▶ _EXTRACTED RECORDS_:
•••••
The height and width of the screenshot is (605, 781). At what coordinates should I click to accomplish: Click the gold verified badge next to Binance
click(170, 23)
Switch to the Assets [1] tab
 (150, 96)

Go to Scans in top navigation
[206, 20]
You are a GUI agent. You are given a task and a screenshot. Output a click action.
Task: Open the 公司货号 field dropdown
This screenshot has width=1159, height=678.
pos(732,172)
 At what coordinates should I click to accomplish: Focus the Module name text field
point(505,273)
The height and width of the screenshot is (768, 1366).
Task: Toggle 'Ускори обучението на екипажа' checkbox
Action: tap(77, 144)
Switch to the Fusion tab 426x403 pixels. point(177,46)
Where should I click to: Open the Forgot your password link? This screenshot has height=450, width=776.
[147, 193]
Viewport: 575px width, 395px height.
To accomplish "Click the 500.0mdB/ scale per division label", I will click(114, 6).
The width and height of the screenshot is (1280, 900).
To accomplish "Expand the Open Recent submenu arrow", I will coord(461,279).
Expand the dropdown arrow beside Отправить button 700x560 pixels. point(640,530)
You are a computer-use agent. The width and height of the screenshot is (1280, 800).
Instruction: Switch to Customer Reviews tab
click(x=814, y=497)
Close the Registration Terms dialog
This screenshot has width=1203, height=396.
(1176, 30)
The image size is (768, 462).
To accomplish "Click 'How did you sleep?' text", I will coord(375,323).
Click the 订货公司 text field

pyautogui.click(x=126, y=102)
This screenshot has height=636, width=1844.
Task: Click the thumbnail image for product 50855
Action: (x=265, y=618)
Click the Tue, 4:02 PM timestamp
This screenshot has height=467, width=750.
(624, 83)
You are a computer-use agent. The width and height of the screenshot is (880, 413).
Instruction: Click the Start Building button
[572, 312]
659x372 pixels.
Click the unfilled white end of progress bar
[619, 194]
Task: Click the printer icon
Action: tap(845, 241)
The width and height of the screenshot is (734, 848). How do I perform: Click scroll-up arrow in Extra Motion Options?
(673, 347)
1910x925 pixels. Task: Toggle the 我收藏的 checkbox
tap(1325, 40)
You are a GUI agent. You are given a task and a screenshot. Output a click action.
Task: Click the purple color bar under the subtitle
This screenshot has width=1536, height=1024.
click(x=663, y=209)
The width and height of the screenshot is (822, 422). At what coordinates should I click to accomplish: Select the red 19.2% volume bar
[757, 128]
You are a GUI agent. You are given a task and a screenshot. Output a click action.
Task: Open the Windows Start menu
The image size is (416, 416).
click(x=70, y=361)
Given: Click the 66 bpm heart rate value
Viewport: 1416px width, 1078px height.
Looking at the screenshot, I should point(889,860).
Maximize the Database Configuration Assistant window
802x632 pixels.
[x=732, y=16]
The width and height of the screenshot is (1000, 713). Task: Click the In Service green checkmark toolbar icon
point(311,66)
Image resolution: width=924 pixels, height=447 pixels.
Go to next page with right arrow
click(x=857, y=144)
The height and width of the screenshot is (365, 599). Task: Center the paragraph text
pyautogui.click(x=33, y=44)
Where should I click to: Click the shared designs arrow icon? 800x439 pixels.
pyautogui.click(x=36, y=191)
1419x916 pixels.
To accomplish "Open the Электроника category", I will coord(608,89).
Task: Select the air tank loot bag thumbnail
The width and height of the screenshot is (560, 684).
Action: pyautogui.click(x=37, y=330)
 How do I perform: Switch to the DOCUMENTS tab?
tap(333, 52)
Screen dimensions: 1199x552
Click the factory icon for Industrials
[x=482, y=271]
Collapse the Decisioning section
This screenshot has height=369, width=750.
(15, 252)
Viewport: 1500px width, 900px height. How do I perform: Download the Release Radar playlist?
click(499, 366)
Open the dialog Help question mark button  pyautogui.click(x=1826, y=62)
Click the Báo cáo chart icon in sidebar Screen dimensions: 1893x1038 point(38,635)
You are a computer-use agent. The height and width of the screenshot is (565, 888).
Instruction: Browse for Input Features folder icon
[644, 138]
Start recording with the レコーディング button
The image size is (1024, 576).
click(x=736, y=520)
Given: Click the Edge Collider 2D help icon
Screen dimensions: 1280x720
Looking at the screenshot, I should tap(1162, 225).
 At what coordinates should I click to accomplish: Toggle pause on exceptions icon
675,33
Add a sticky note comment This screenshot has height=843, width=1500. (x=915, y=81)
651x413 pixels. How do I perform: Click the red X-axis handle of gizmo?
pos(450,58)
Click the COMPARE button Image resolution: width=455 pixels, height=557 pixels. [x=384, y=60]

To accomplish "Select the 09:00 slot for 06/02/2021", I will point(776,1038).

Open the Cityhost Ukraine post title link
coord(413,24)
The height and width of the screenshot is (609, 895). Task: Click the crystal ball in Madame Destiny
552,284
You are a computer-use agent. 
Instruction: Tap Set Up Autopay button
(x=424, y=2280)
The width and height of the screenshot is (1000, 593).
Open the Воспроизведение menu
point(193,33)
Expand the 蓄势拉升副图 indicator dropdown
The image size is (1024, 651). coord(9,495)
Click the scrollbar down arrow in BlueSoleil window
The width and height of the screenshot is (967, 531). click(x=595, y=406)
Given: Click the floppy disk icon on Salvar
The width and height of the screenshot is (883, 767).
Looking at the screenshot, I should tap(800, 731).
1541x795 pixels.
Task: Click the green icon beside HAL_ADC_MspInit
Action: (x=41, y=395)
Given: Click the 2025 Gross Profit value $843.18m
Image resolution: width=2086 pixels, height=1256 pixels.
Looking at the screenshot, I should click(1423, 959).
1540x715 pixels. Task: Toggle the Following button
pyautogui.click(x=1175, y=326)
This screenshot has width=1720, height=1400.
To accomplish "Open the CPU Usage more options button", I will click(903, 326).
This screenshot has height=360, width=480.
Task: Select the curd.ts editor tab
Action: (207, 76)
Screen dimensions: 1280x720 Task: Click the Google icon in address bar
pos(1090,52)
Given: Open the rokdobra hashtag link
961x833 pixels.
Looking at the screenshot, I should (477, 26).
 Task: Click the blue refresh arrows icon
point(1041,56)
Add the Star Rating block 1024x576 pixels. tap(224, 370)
•••••
Wherever "computer" appears in the listing, report the line it is on.

▶ _REPLY_:
You are a computer-use agent. The width and height of the screenshot is (1280, 800).
You are a computer-use agent. The width and height of the screenshot is (880, 413).
You are a computer-use agent. The height and width of the screenshot is (565, 888).
You are a computer-use agent. 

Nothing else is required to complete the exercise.